> **Record extracts**:

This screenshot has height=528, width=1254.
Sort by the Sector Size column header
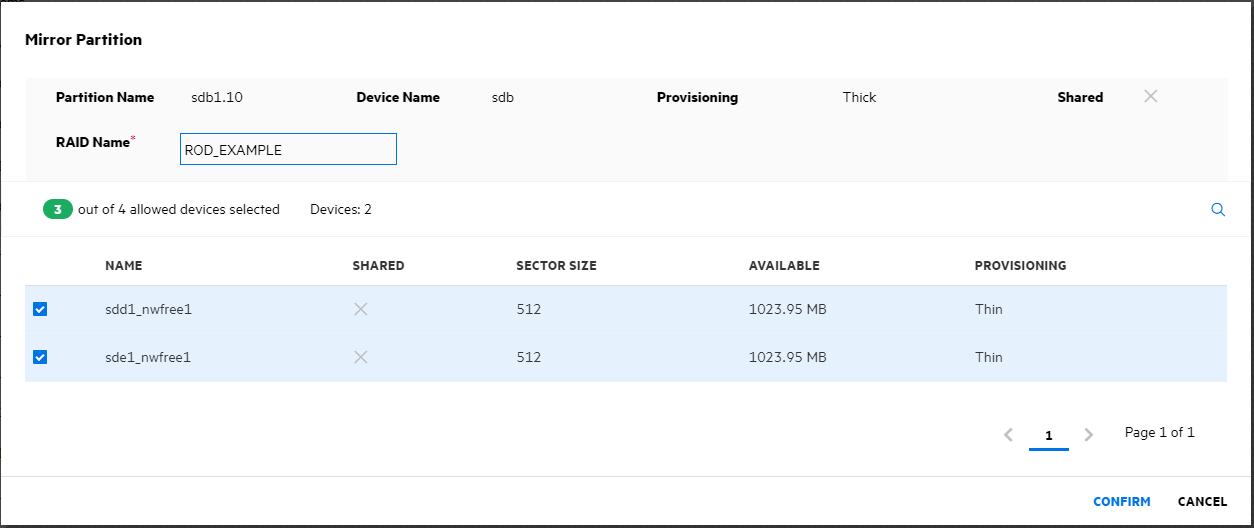click(x=556, y=266)
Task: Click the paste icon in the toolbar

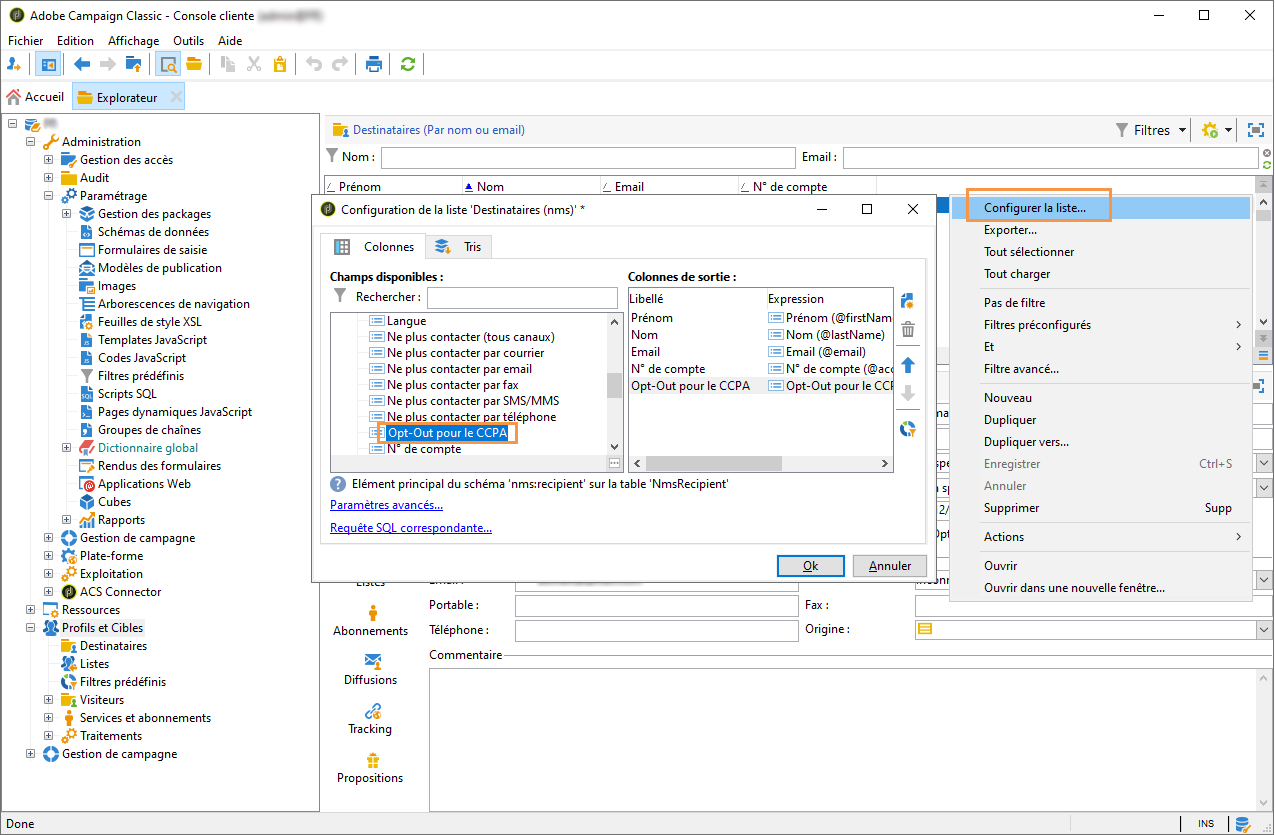Action: pyautogui.click(x=279, y=64)
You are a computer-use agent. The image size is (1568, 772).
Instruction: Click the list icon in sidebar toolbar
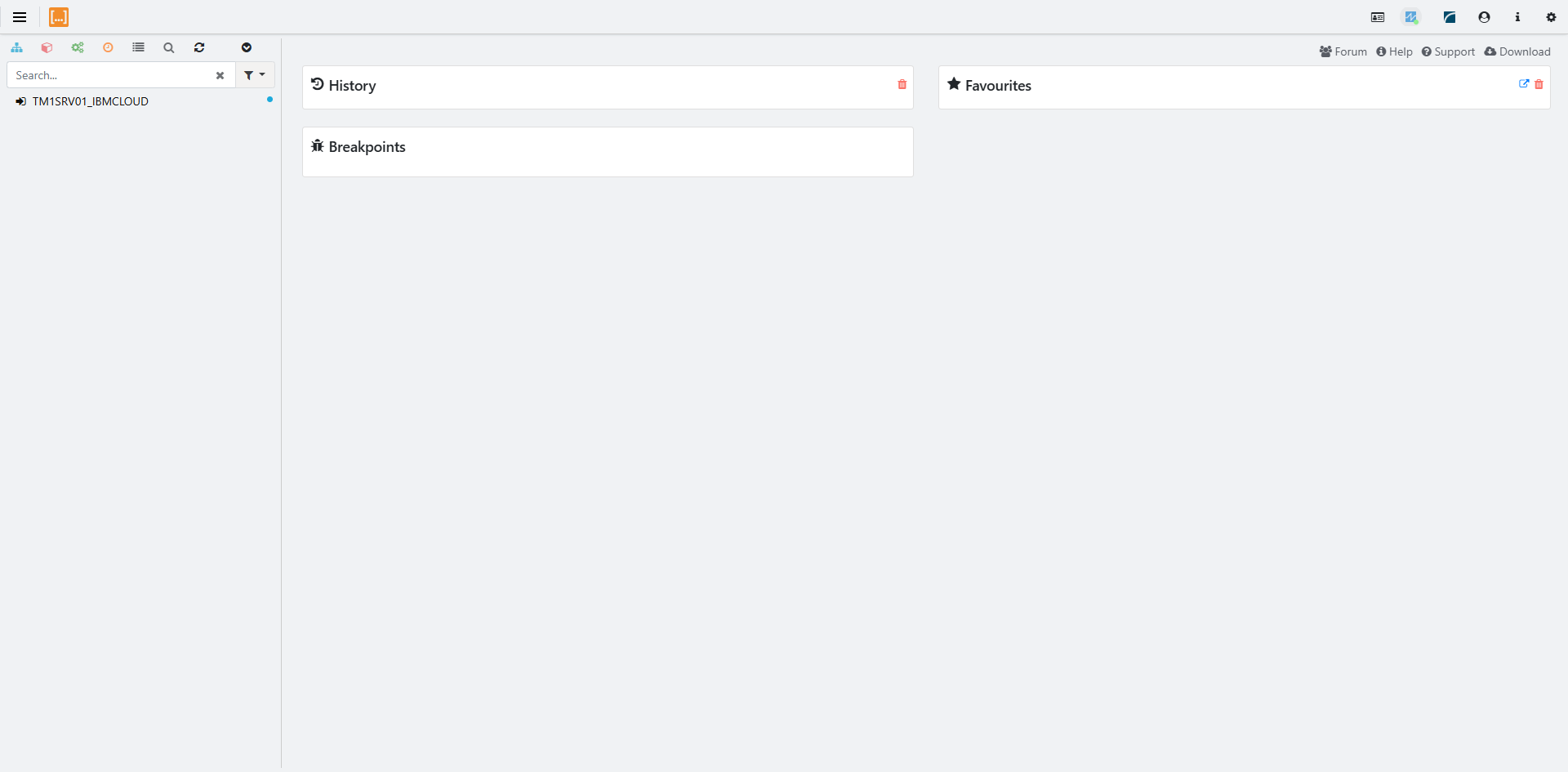(138, 47)
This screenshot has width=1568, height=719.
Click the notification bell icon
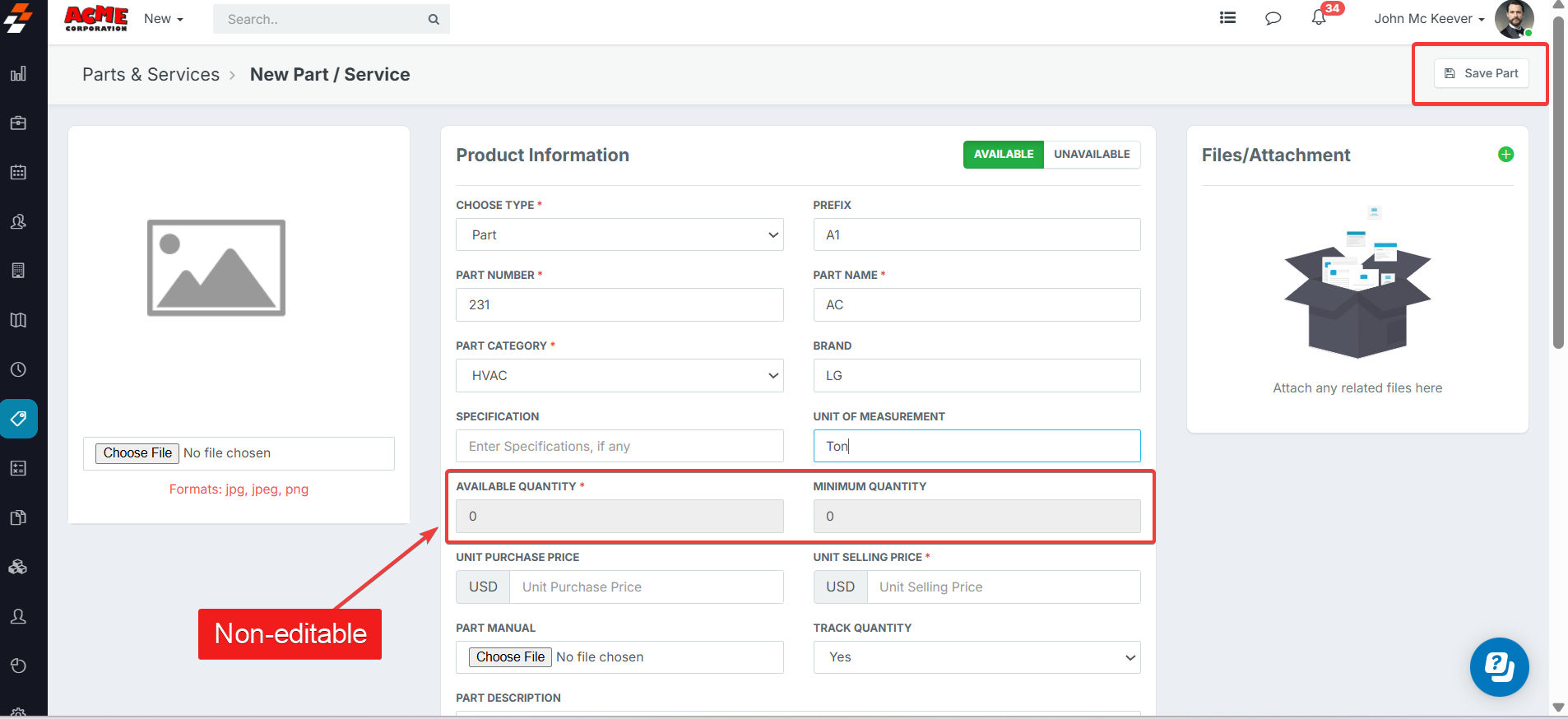pyautogui.click(x=1318, y=18)
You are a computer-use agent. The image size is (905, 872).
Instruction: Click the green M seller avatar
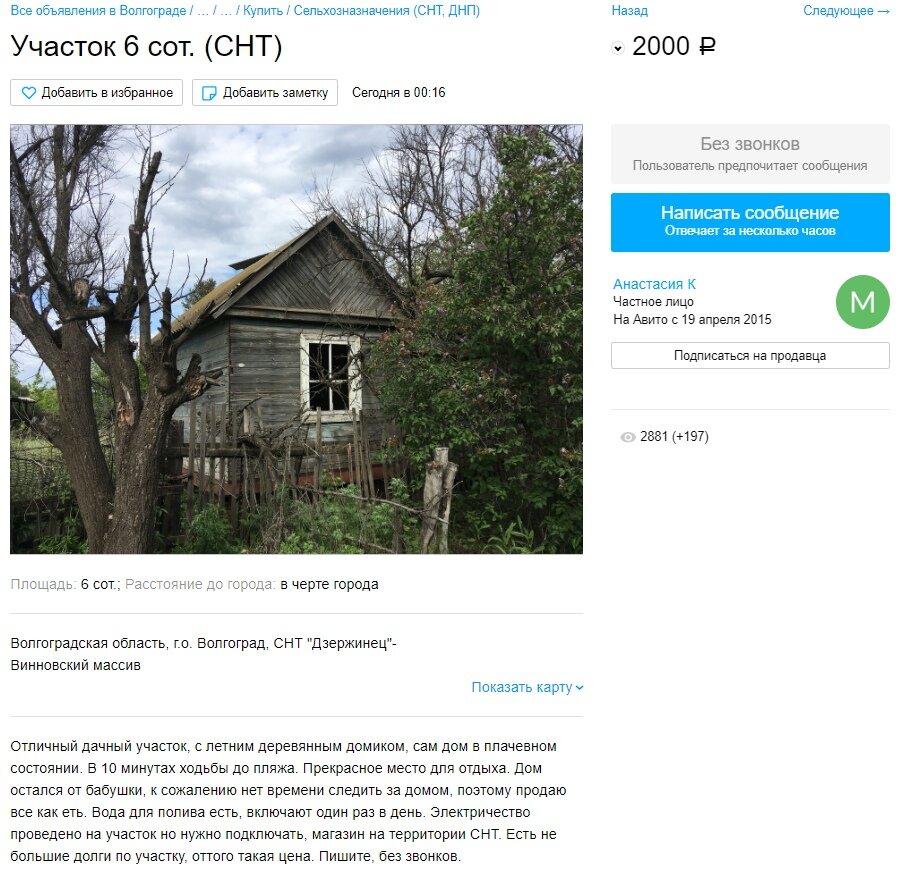[x=862, y=302]
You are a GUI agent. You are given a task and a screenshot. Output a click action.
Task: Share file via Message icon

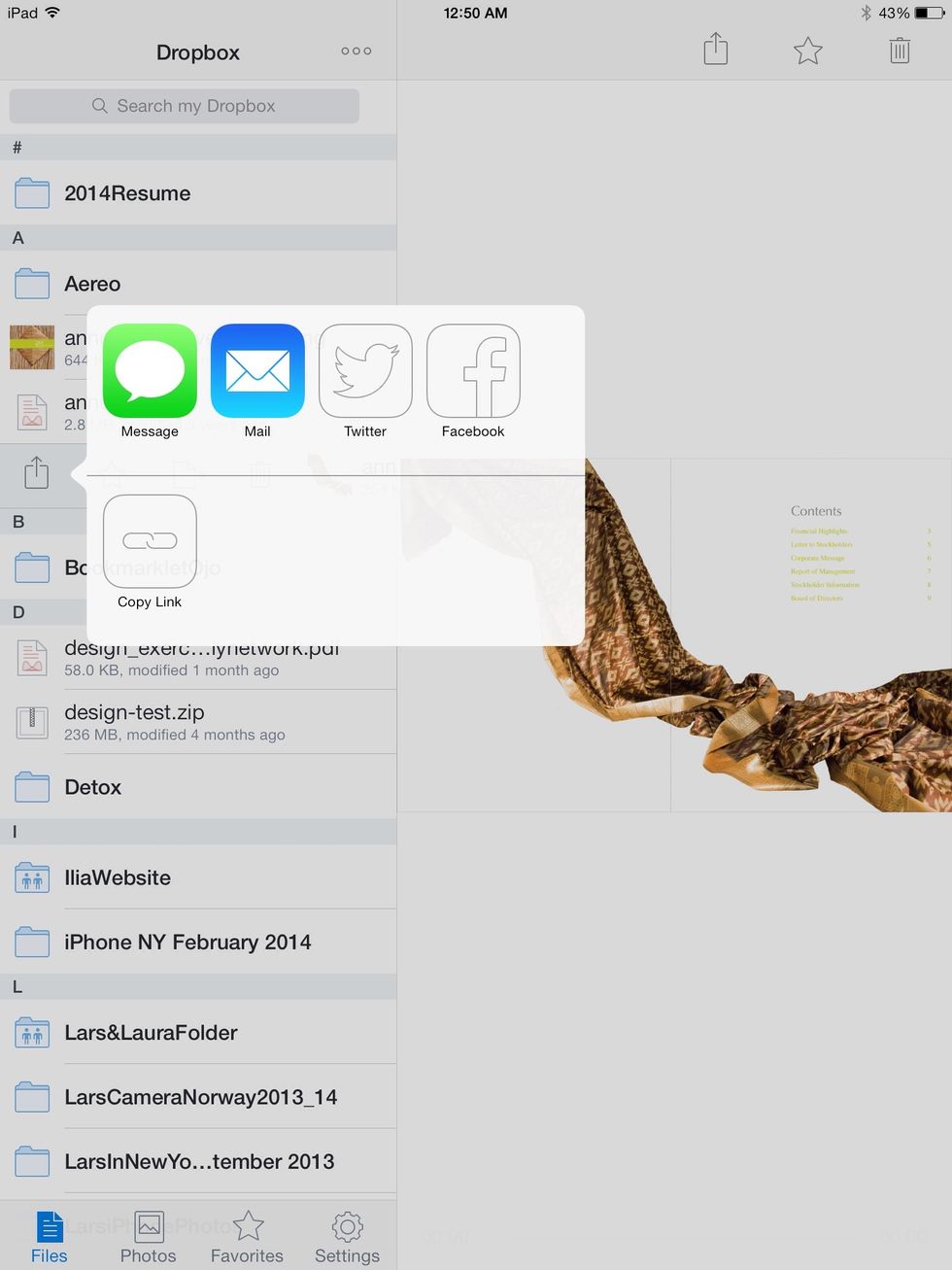pyautogui.click(x=150, y=371)
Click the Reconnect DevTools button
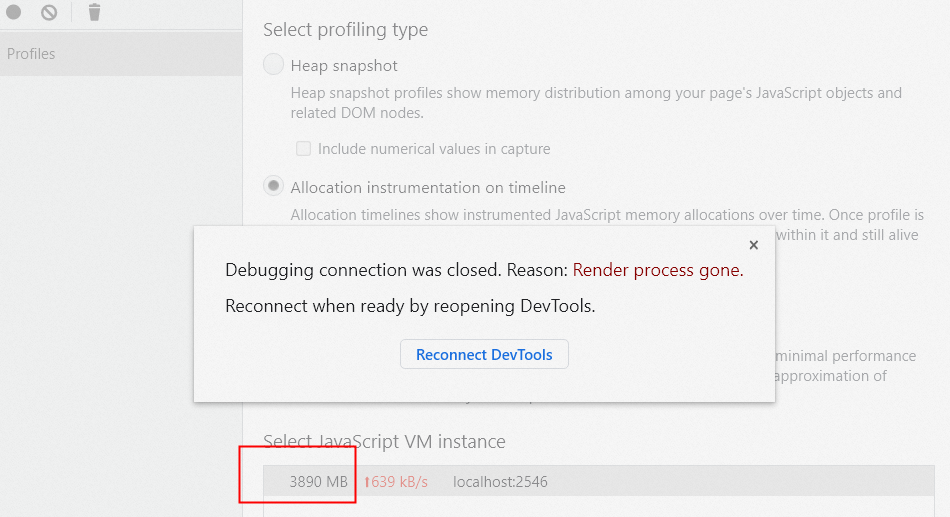The width and height of the screenshot is (950, 517). click(484, 354)
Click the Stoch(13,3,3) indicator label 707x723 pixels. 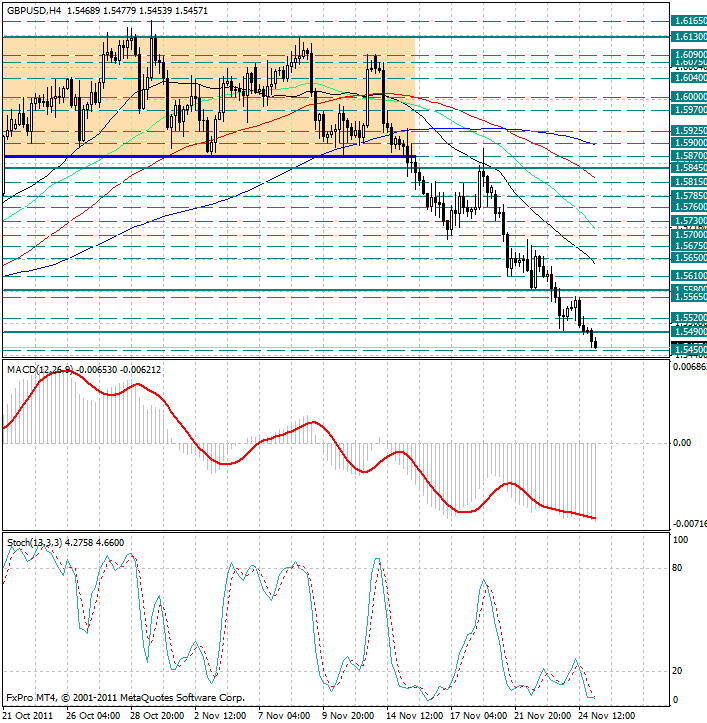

> **Your instructions**:
Counting only lines that contain "agent", say how many there are in the material above, and add nothing.

> **Solution for this problem**:
3